Samuel Hanson, Anil Kashyap, Jeremy Stein - A Macroprudential Approach to Financial Regulation (pdf) - Time-Varying Capital Requirements - "One intuitively appealing response to the problem of balance-sheet shrinkage is to move to a regime of time-varying capital requirements, with banks being asked to hold higher ratios of capital to assets in good times than in bad times. This way, when an adverse shock hits, banks can draw down their buffers, and continue operating with less pressure to shrink. Kashyap and Stein (2004) argue that time-varying capital requirements emerge as an optimal scheme in a model where the social planner maximizes a welfare function that weights both: i) the microprudential objective of protecting the deposit insurance fund; and ii) the macroprudential objective of maintaining credit creation during recessions. The idea is that in bad times, when bank capital is scarce and credit supply is tight, it is optimal for a planner concerned with both objectives to tolerate a higher probability of bank failure than in good times.
        A challenge in designing such a regime is that in bad times, the regulatory capital requirement is often not the binding constraint on banks. Rather, as the risk of their assets rises, the market may impose a tougher test on banks than do regulators, refusing to fund institutions that are not strongly capitalized.5 Table 1 shows that, as of 2010Q1, the four largest U.S. banks had an average ratio of total Tier 1 capital to risk-weighted assets (RWA) of 10.7%, and an average ratio of Tier 1 common equity to RWA of 8.2%.6 These are both well above the regulatory standard, which requires a ratio of total Tier 1 capital to RWA of 6% for a bank to be deemed “well capitalized”. Thus even as we emerge from a deep financial crisis, the regulatory constraint is manifestly non-binding.
        This implies that in order to achieve meaningful time-variation in capital ratios, the regulatory minimum in good times must substantially exceed the market-imposed standard in bad times. Thus if the market-imposed standard for equity-to-assets in bad times is 8%, and we want banks to be able to absorb losses of, say, 4% of assets without pressure to shrink, then the regulatory minimum for equity-to-assets in good times would have to be at least 12%.

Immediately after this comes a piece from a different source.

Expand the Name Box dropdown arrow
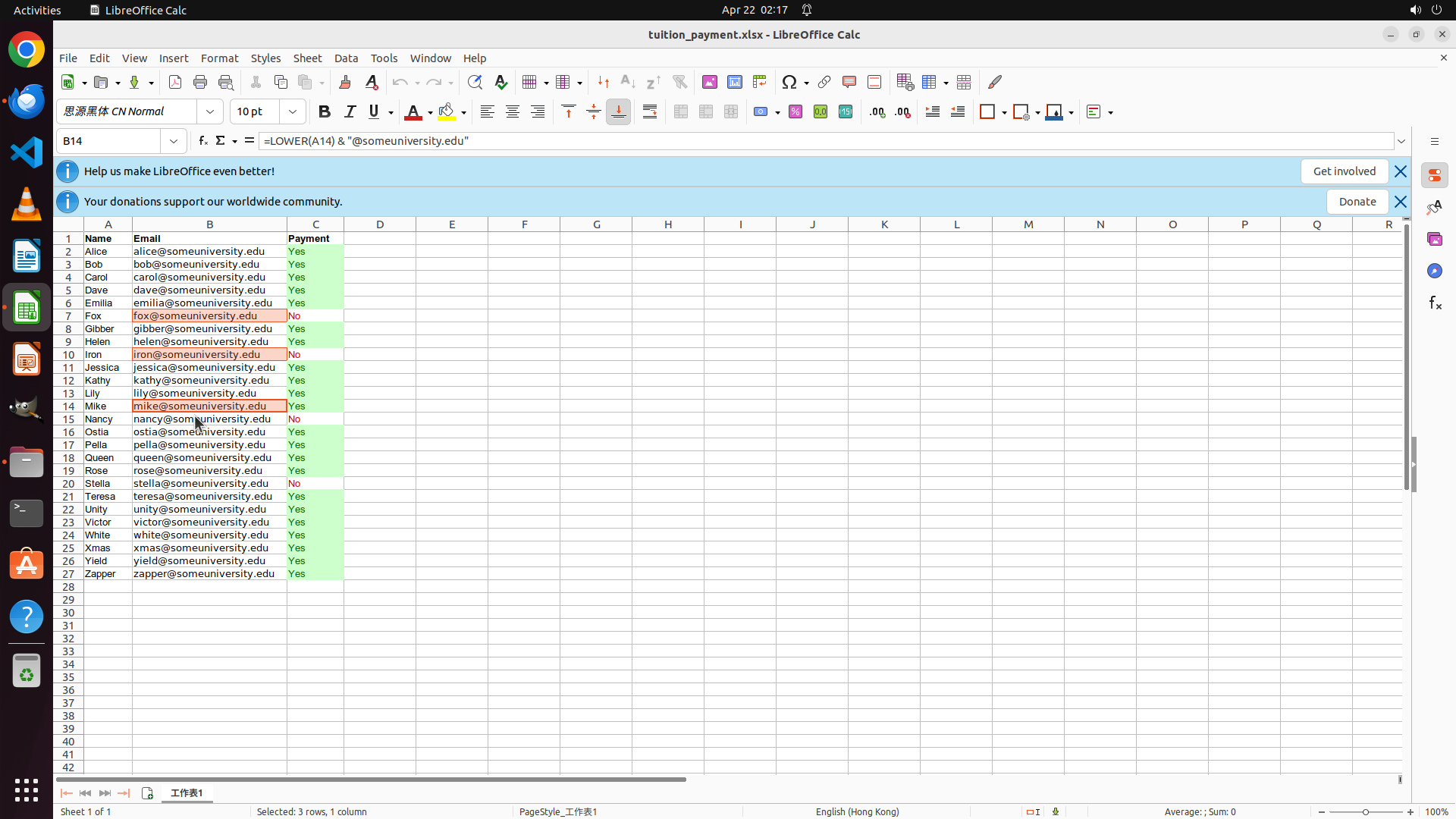174,141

        Moreover, a loss on the order of 4% of assets is actually less severe than the experience of the major banks during the recent crisis; the IMF (2010) estimates that cumulative credit losses at U.S. banks from 2007 to 2010 will be on the order of 7% of assets. Using this figure, one could argue for a good-times regulatory minimum ratio of equity-to-assets of 15%. Either way, these are high values, significantly higher than obtained from a microprudential calculation that asks only how much capital is needed to avert failure."

Terrence Keeley - Now let us stress-test the central banks - "The European Central Bank, Federal Reserve and Bank of England have the advantage of denominating the bulk of their assets and liabilities in the same currencies. With combined balance sheets of 20 per cent of their collective GDP, however, their credit and interest rate exposures are no less worrisome than the foreign currency translation risks faced by their Swiss and Asian counterparts.
        It is now estimated that the European System of Central Banks (ESCB) owns as much as 40 per cent of Greek and 20 per cent of Spanish government bonds outstanding. Depending on their severity, federal debt restructurings for Greece and Spain could generate billions in losses for the ESCB. In the case of the Fed, with more than a trillion dollars’ worth of US mortgages now in hand, a 1 per cent increase in US interest rates could generate marked-to-market losses of as much as $50bn. This is more than the entire profit the Fed paid to the US Treasury last year."

Administrivia - Subheading of the blog was changed from "Delicious Journeys Through Macroeconomics for the Purpose of Making Central Bankers Visibly Uncomfortable in the Presence of Really Great Links about Their Errors" to ""If money isn't loosened up, this sucker could go down" - George W. Bush warned in September 2008".